Royal Liverpool Philharmonic Choir

Royal Liverpool Philharmonic Orchestra
Vasily Petrenko

Reviewed by: Glyn Môn Hughes

Reviewed: 9 June, 2012
Venue: Philharmonic Hall, Liverpool

Vasily Petrenko. Styled by Lorraine McCulloch, courtesy of Cricket Liverpool, photograph:Mark McNultyIt is quite an experience to go to hear two Ninth Symphonies and know one almost back to front and be eagerly awaiting the first performance of the other. Such was the case for the last concert in this season’s series of Saturday concerts at the Royal Liverpool Philharmonic where the orchestra, under Vasily Petrenko, played Beethoven’s ‘Choral’ Symphony as well as Sir Peter Maxwell Davies’s new Ninth.

Max’s work, though, is something of a paradox. Commissioned by the RLP and the Helsinki Philharmonic it is dedicated to the Queen on the occasion of her Diamond Jubilee. Yet Davies uses the work to make a round condemnation of the nation’s interventions – called “disastrous” by the composer in his programme notes – in Iraq and Afghanistan. The confusion could arise, in the mind of the listener, as to how that sits in a work dedicated to Her Majesty who is, after all, Head of the Armed Services. And should that be the base, anyway, in a work which is supposed to be something of a celebration?

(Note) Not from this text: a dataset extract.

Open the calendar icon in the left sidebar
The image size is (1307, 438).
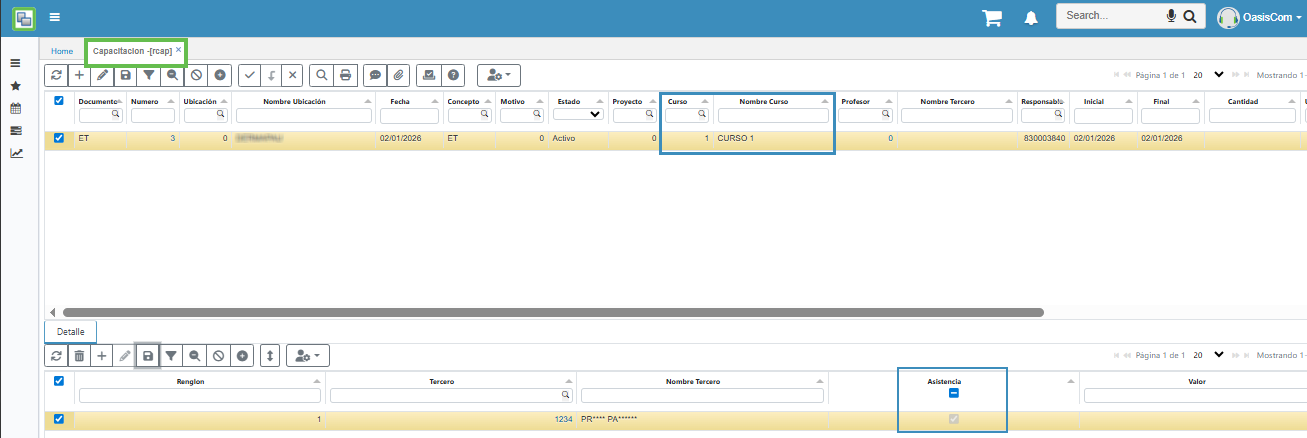15,108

The composer originally suggested that the symphony would reflect the Queen’s reign, “good and bad, happy and sad”. It seems entirely possible the work dwells on some of the least savoury happenings of her time.

It’s a concentrated piece following a distinct pattern: a triumphant opening and first half, which is followed by a somewhat introverted and slow second part. Within the work, a brass sextet interpolates a number of fanfares – completely appropriate for the nature and dedication of the work. In this performance the players are set slightly apart from the rest of the orchestra, though one can imagine that, in a larger environment, these interpolations could become intensely dramatic. In comparison with some of Max’s other symphonies the work is short – around 25 minutes – but, similar to other pieces, it draws on a range of influences. There are military marches, touches of modality linked to medieval plainsong, even a reworking of the trio from a Haydn String Quartet (Opus 54/2). He even talks of including the ghost of sonata form.

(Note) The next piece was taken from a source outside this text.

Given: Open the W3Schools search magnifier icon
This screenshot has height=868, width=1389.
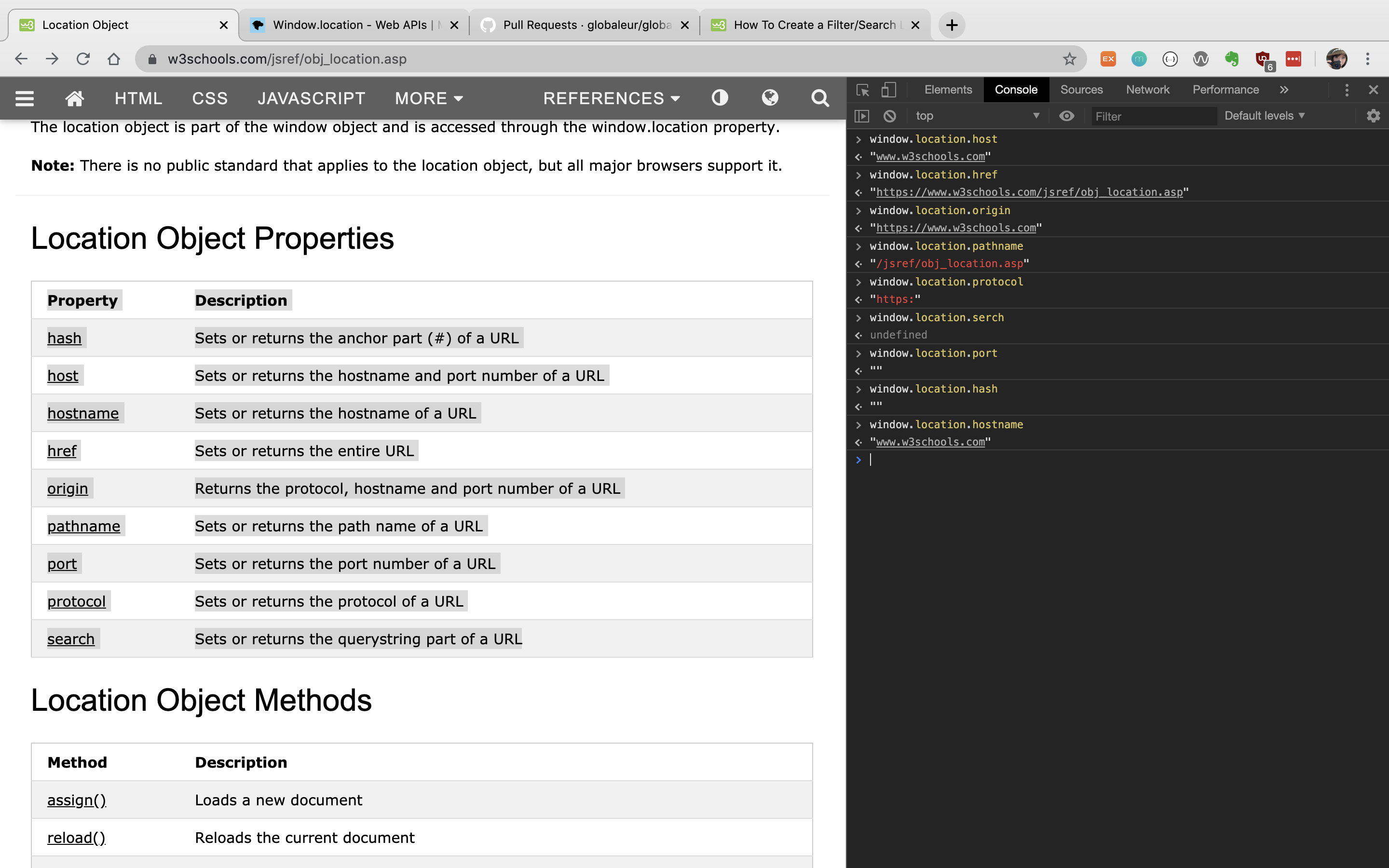Looking at the screenshot, I should [x=819, y=98].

PMD No.9 calls for a large orchestra. The Royal Liverpool Philharmonic, under Vasily Petrenko, gave a stylish, accomplished performance. There are taxing moments for the percussion, with some skilful playing from the timpanist who navigated his way through a complex line. The same was true for those playing glockenspiel and marimba. Heavy demands are also placed on the upper woodwind, the players all rising to the occasion, though it did transpire that a considerable amount of rehearsal time had been devoted to a work that has a lot to say puts its message over in a concentrated, powerful way. It certainly deserves another outing and one is scheduled for August, when the RLPO makes its appearance with Petrenko at this year’s BBC Proms.

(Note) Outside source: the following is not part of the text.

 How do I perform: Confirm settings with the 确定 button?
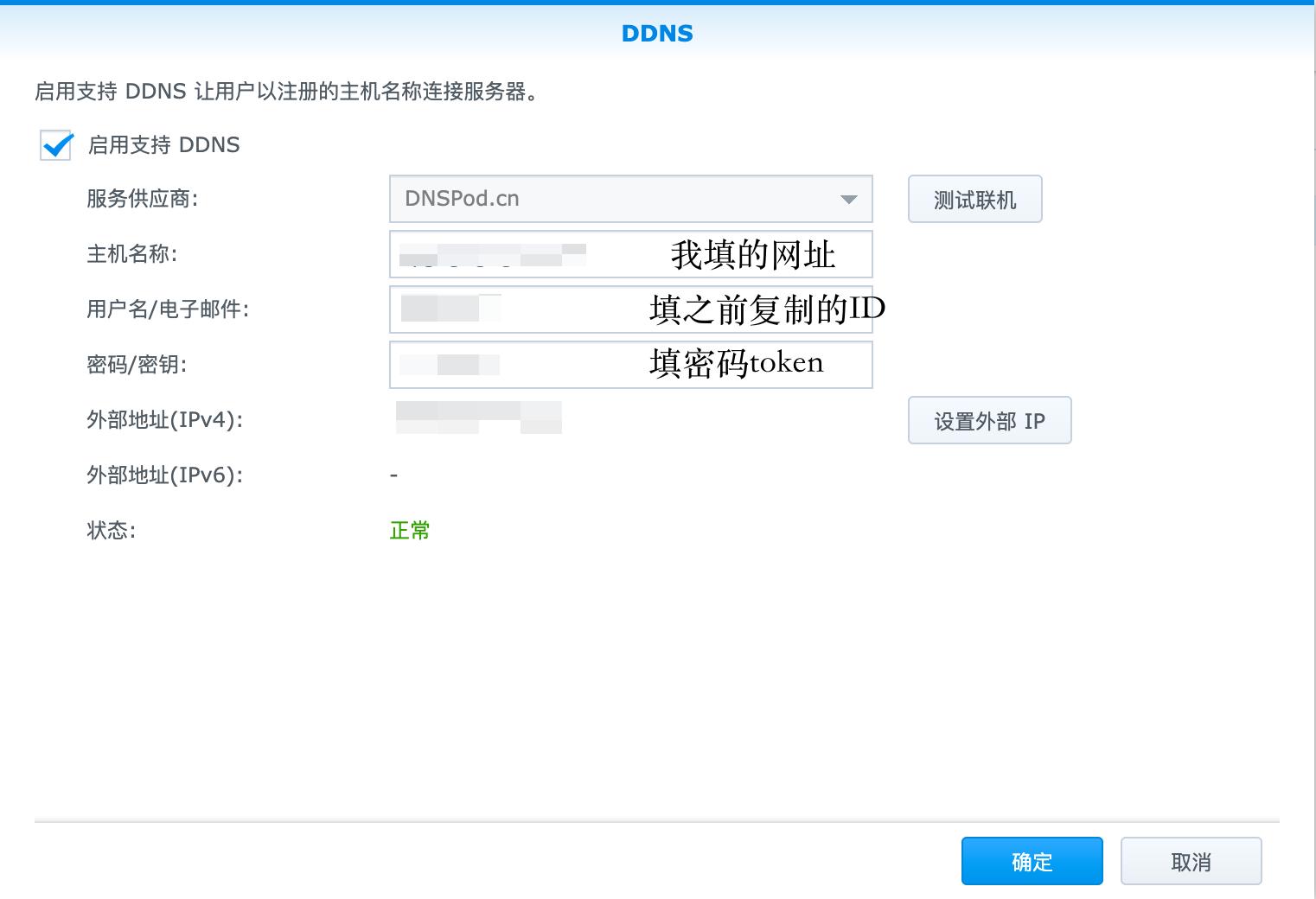click(x=1032, y=861)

For the Beethoven the RLP was joined by the Royal Liverpool Philharmonic Choir – on fine form – especially after a highly controlled performance of Benjamin Britten’s arrangement of the National Anthem. Petrenko led the RLP in a deliberate – almost slightly dull – interpretation of Beethoven’s first movement, after which the scherzo bubbled away. Least convincing in this performance was the Adagio, which was lacking in emotion and felt somewhat stilted. The same could be said of the lower strings at the start of the finale but that was dispelled when the solo vocalists began their contribution. Gidon Saks was a powerful bass, though even he was often overpowered by the sheer verve and dynamic of the orchestra. Paul Charles Clarke was similarly overwhelmed while the two ladies gave perfectly fine performances though they felt just a little lightweight in relation to the music itself.